Watercolouring - Painting What You See



One of the greatest challenge facing a new painter is finding a suitable subject to paint. I have been asked, often, what is the best subject to paint: still life or scenery.

To me, it doesn't really matter. If you like it, anything can be a subject. The important thing is you must have a passion in wangting to paint just about anything and I am sure anything is interesting enough if you set your eyes on it to capture your subject, be it people at the market, a lone fisherman in his moment of soliquy as he wait for the first bite or even a tray of fruits on the altar.

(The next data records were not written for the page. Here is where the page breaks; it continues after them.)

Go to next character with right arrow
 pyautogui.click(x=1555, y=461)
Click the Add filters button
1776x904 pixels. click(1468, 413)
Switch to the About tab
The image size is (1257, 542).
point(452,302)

My approach is usually to take observe anything and imagine how I would paint it. If I were to have a pencil (or pen) with me, a piece of paper or my notepad, I will immediately sketch out the forms and the colour values. I think this is how painters, beginners especially, should start.

By improving one's drawing skills, sharpening one's observation powers, can one ever hope to paint well. Painting is but putting what is before you in paper, at least that is what I think is for me. The tough part is drawing. Many paintings have been a casualty of poor drawing techniques.

Take a look at some of the greatest artists and I would like to quote John Singer Sargeant whose watercolour works are exquisitely simple but masterpieces. Sargeant was very detailed in his sketches as you can see in some of his works.

Pictures: Sargeant's Study for Apollo and the Muses (top right) and Game of Chess (top left) available at the Adelson Galleries.

Nearer to home, we have Yong Mun Sen, (1896 - 1962) who has sometimes been referred to as the “father of Malaysian art”, a title I think he truly deserves.

Yong, whose life's works were depicted in his tribute exhibition catalogue by the Penang Art gallery in the late 90s, was also a meticulous painter who has a knack of recording his subjects in detailed drawings.

Be it rubber tappers at work or a tin dredge, Yong has successfully documented various aspects of Malaysian life in his art.

One of his exquisite works, the Dredge, is now in the collection of the Petronas Art Gallery. The piece, entitled Sungai Melaka (1953) (above) , depicts the artist's fascination with life - in this case the daily routine of traders along the Malacca River after the war.

As a beginning painter, I think it is good to start by cultivating this drawing habit. Only when you can draw well, can you paint well.